Impact of Collateral Status on Neuroprotective Effect of Cyclosporine A in Acute Ischemic Stroke.

Curr Neurovasc Res 2019 ;16(2):173-177

Department of Neuroradiology, University Lyon 1, CREATIS, CNRS-UMR5220 INSERM-U1044, Lyon, France.

Background: Neuroprotection for acute ischemic stroke remains an elusive goal. Intracranial collaterals may favor neuroprotective drugs delivery at the acute stage of ischemic stroke. A recent phase 2 study showed that cyclosporine A (CsA) reduced ischemic damage in patients with a proximal occlusion who experienced effective recanalization. Collateral flow may improve this benefit.

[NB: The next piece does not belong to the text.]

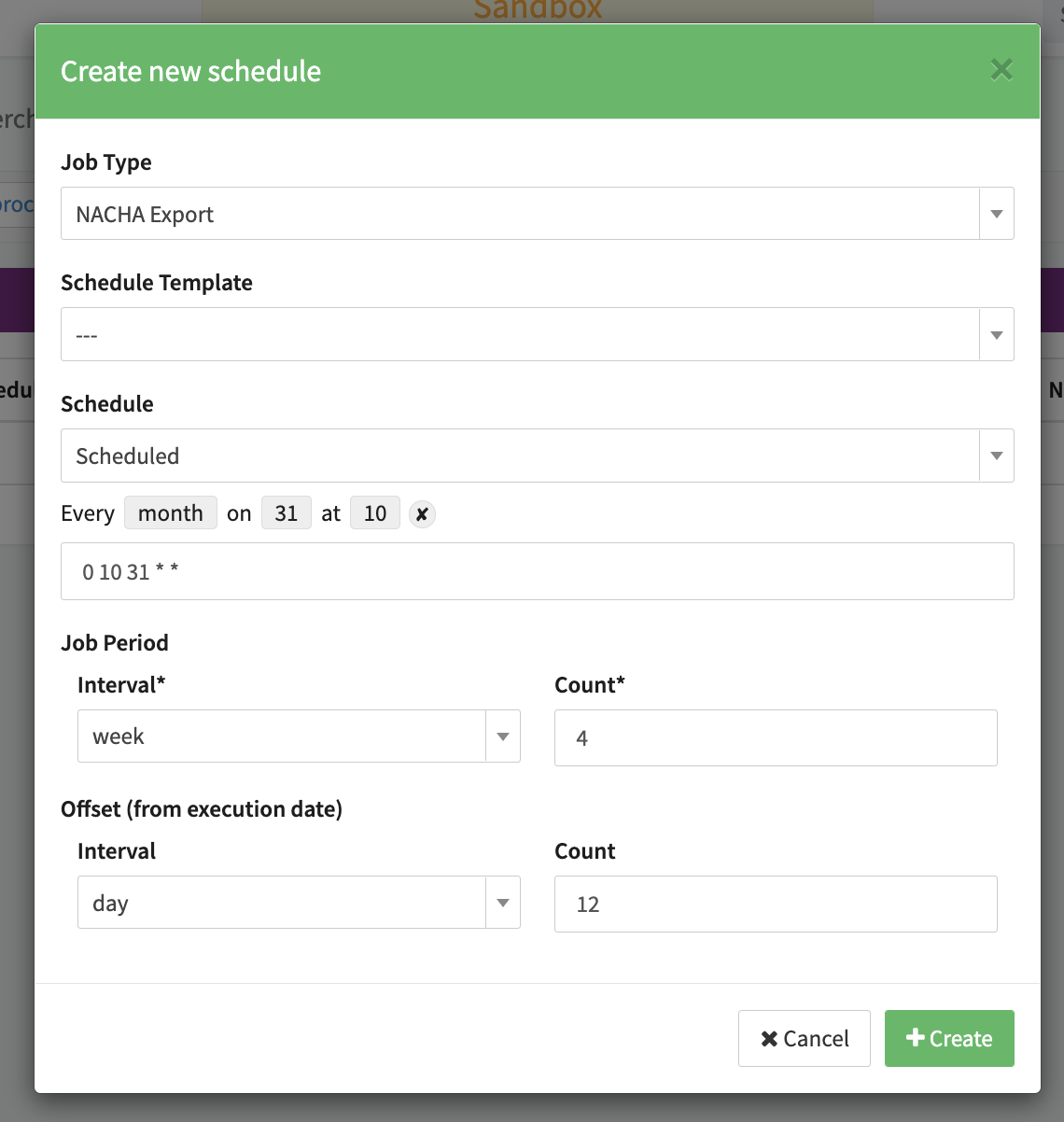
Task: Change the hour value 10
Action: coord(375,513)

Materials & Methods: Collateral supply was assessed using dynamic susceptibility contrast MRI in 47 patients among the 110 patients from the original study and were graded in two groups: good collaterals and poor collaterals. Patients with good collaterals had significantly smaller initial infarct in both CsA group (p = 0.003) and controls (p = 0.016). Similarly, the final lesion volume was significantly lower in patients with good collaterals in both groups.

Results: In patients with either good or poor collaterals CsA showed no additional benefit on ischemic lesion progression and final infarct size at day 30.

Conclusion: We failed to demonstrate any significant additional benefit of CsA in patients with good collateral circulation.